Título: A crise das instituições
Autor: Casagrande, Renato
Fonte: O Globo, 16/05/2009, Opinião, p. 7

A nova complexidade da sociedade pautada pela diversidade, a revolução tecnológica e científica e o boom das comunicações revelam aos poderes constituídos a necessidade de uma postura que tenha na transparência o antídoto contra a descrença.

Pois se as denúncias envolvendo o Congresso Nacional podem, num primeiro momento, sugerir a falência do sistema representativo de poder, mais que isso elas afirmam a oportunidade de mudanças de postura.

À alternativa da execração em praça pública coloca-se a possibilidade de se rever o papel do Poder Legislativo, a fim de evitar a sua corrosão.

O desequilíbrio institucional estaria abrindo um flanco por onde Executivo e Judiciário avançariam sobre o campo das atribuições do Legislativo, colocando em xeque os princípios de Montesquieu, da repartição e do equilíbrio dos poderes.

Num certo sentido, o nosso sistema político se aproximaria do sistema americano, no qual a Suprema Corte exerce função normativa, dividindo atribuições com o Congresso americano.

Mas, como nem tudo que é bom para os irmãos do Norte é bom para os do Sul, é prudente aprofundar a discussão acerca do conceito de judicialização da política ou, como preferem outros, da politização da Justiça.

Trata-se de conceitos que já dividem opiniões.
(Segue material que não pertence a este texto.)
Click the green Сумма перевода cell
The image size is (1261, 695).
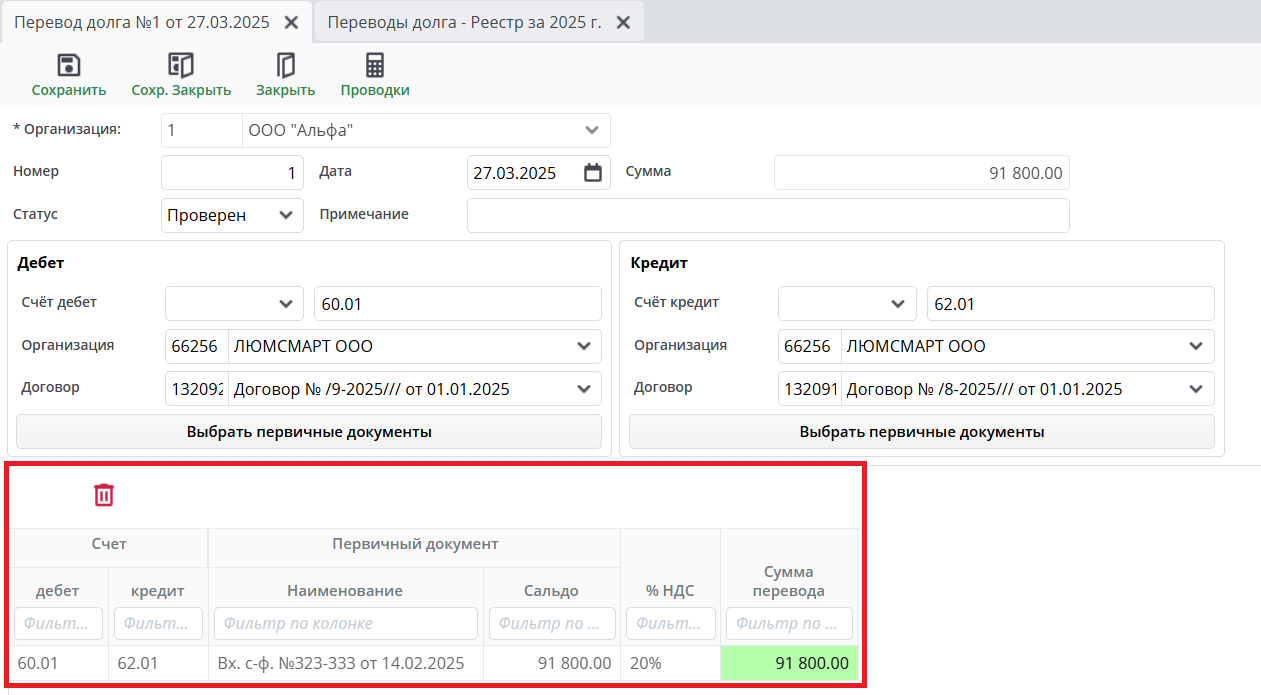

Para uns, nesse contexto o Judiciário seria hoje um instrumento de controle do Executivo e do Legislativo, sem ameaçar a democracia. Menos mal. Para outros, no entanto, a Justiça estaria concentrando atribuições e provocando o esvaziamento dos demais poderes, numa perigosa ameaça ao equilíbrio federativo.

Ainda que o princípio do ativismo jurídico seja uma tendência universal e que isso, em tese, não ameaça a democracia, ainda que a crise de identidade dos poderes seja passageira, o fato é que o Poder Legislativo precisa estar preparado para um eventual, digamos, processo de judicialização da política.

A primeira providência é tomar medidas corajosas para extirpar da vida pública, em particular do Congresso Nacional, práticas como patrimonialismo, clientelismo e nepotismo, que estão na raiz do subdesenvolvimento, cujo mal maior é a corrupção. Não se fortalece a República por outro caminho que não seja o da ética, da transparência e do respeito à coisa pública. Senado e Câmara devem iniciar essa renovação de costumes.

As reações internas à enxurrada de denúncias contra o Congresso Nacional têm sido tímidas, embora estejamos conscientes da verdadeira dimensão dos estragos que elas estão causando ao conceito de representação.

A cobrança da sociedade sobre a instituição é intensa e natural.

É bom que seja assim, pois nossa democracia já amadureceu o suficiente para que vivenciemos um processo de depuração interna corporis sem ceder ao espírito de corpo.

O Congresso Nacional não pode ser uma ação entre amigos que se locupletam.

Para se reinventar, o Poder Legislativo terá de se reciclar a partir dos princípios republicanos. Caso contrário, lhe sobrará o papel marginal na relação com as demais instituições, reduzindo a nada a sua representatividade.

Aí, sim, provocando um perigoso desequilíbrio entre os poderes.

Na crise surge a oportunidade de mudança.

Para Weber, ¿poder é toda chance, seja ela qual for, de impor a própria vontade numa relação social, mesmo contra a relutância dos outros¿. O Congresso Nacional, portanto, precisa ter a iniciativa de se recompor, se preservar e se reinventar, na busca da harmonia e do equilíbrio entre os poderes para o fortalecimento do estado democrático de direito.

RENATO CASAGRANDE é senador (PSB-ES).